Reading this sentence made me feel warm and happy. I get why the registry exists and things work the way they do today around the Windows software ecosystem but... damn, I really miss the days when most desktop software was more like this. These days I try to use portable installs whenever they're available, I just wish it was more common. The time, inconvenience and uncertainty I'll be able to fully restore all my preferences makes me actively avoid reinstalling Windows.

thrdbndndn · a year ago
There are lots of useful actions an installer does that (some, if not most) end users actually want, including but not limited to adding shortcuts to start menu so you can find it or search for it, associating file formats, registering to Windows' program list, etc.

I was a big fan of "portable" software, but nowadays if a software offers both ways, I actually prefer using installer. Otherwise I have to manually add them to Start Menu to be able to search for it, to begin with.

I do hate registry keys, simply for the fact they are often lost after reinstalling the OS. Please just keep all the settings in %appdata%!

klodolph · a year ago
I’m really fond of the way macOS does this, which is to stick this information in the executable.

Back in the day, this worked via a flag in the metadata for each file. When you got a new executable, the flag was unset. The OS would see a file with an unset flag, ask “Is this an executable? What files can it open?” and then add this information to a database called the desktop database.

This is why file associations work on a Mac without an installer, and without writing any code (you just have to write the code for “open file in response to OS request”).

pjmlp · a year ago
If only everyone actually kept up with Windows development best practices, including Microsoft teams themselves[0].

Configuration via XML files, AppData, registry free COM activation, MSI installers, only to quote a few examples, are decades old by now, at very least since Windows XP.

[0] - To be fair, nowadays many young employees seem to only ever used Windows after joining Microsoft, so what else can we expect, if apparently they don't get the right mentoring.

Suppafly · a year ago
>There are lots of useful actions an installer does that (some, if not most) end users actually want, including but not limited to adding shortcuts to start menu so you can find it or search for it, associating file formats, registering to Windows' program list, etc.

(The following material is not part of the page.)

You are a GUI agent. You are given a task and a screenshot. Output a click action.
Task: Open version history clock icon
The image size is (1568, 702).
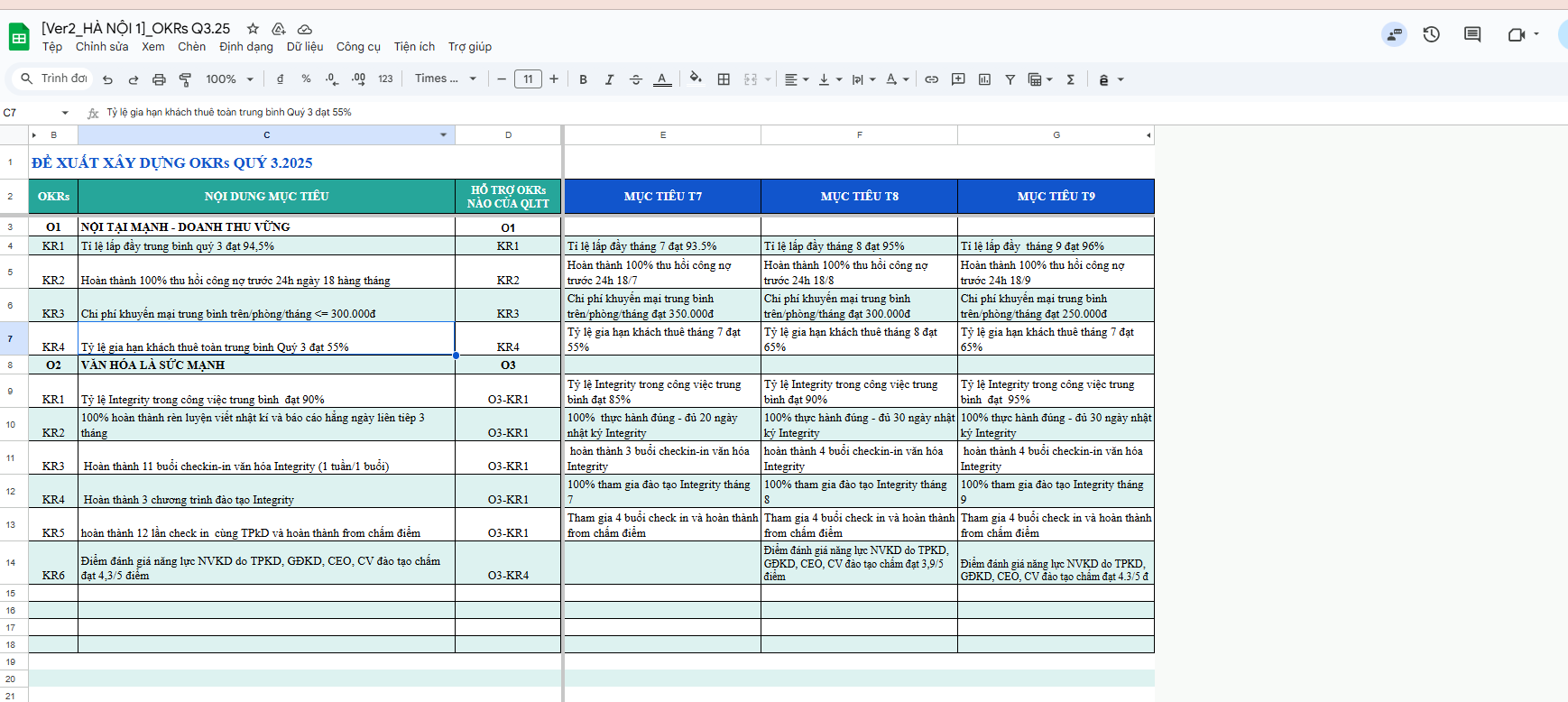click(1431, 34)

This, I don't really mind unzipping some random small utility, but for things like games and larger applications where you'll actually be saving data and preferences, a real installer that knows how and where to put things following the correct methods for the operating system is much preferred. Then I can run the uninstaller to clean it up when I'm done with it.

vlovich123 · a year ago
What about a standalone executable that just offered the ability to install itself without having a dedicated separate installer?
Kwpolska · a year ago
If I want to use a program once, I’ll just use a portable version. And I’ll be angry if it decides to add itself to the context menu of all Explorer files.

But I agree, for things I use more often, installers are the way to go, and I am not a fan of projects that just give you a zip and ask you to figure out where to put it.

delusional · a year ago
After using Microsoft Intune I will never again complain about installers. At least installers mostly work, and when they don't you can run them again.
yndoendo · a year ago
That is one of the reasons I like GO language. Single executable, which makes tooling easier for others to use. My alternative method is using single executable packaged with NSIS that extracts everything to a temp directory before running.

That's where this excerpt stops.